AVAL DA CIÊNCIA> Boa parte dos cientistas torce o nariz diante da ideia de se usar uma fortíssima droga psicodélica para se tratar dependentes químicos. Porém, o crescimento no número de terapias bem-sucedidas e o início de novos estudos deram mais credibilidade à prática. Um deles começou em julho, conduzido pela Associação Multidisciplinar para Pesquisa de Psicodélicos (MAPS, na sigla em inglês), de Santa Cruz, na Califórnia. De acordo com a entidade, trata-se da primeira pesquisa sobre os efeitos de longo prazo da ibogaína na luta contra o vício. O levantamento é feito em cima de usuários de heroína, tratados com a droga por uma clínica do México, a Pangea Biomedics. O interesse dos pesquisadores surgiu após estudos que mostram os benefícios da prática. “Há cada vez mais aceitação por parte da comunidade científica”, afirma Randolph Hencken, diretor de comunicação da MAPS. Os pacientes da Pangea são, em boa parte, americanos que cruzam a fronteira para receber um tratamento considerado ilegal nos EUA (embora a pesquisa seja permitida por lá).
Já no Gabão, é considerada tesouro nacional. Na África Central, curandeiros usam a raiz em rituais contra as chamadas “doenças do espírito”.

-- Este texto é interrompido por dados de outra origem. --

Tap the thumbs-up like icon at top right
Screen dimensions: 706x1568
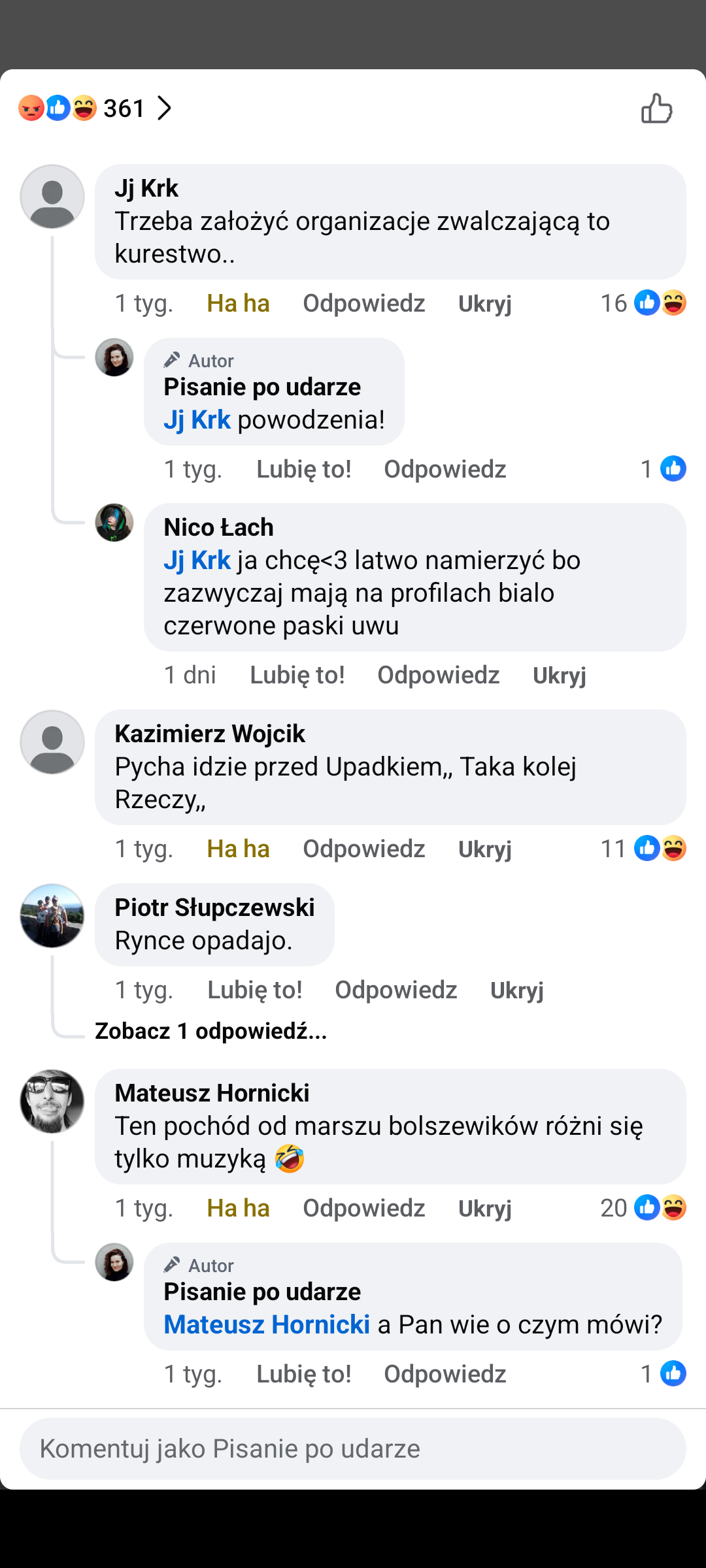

Um deles, da religião Bouiti no Camarões, faz com que o participante coma uma grande quantidade de iboga (que pode chegar a 500 g) enquanto um grupo canta, toca e dança a noite inteira. A cerimônia de três dias pode produzir um coma induzido — o que é entendido como uma viagem ao mundo dos mortos. O objetivo, dizem, é receber revelações, curar doenças ou comunicar-se com aqueles que já morreram. Trabalho da antropóloga paulistana Bia Labate, que estudou a droga, afirma que “acredita-se que os pigmeus tenham descoberto a iboga em tempos imemoriáveis”. 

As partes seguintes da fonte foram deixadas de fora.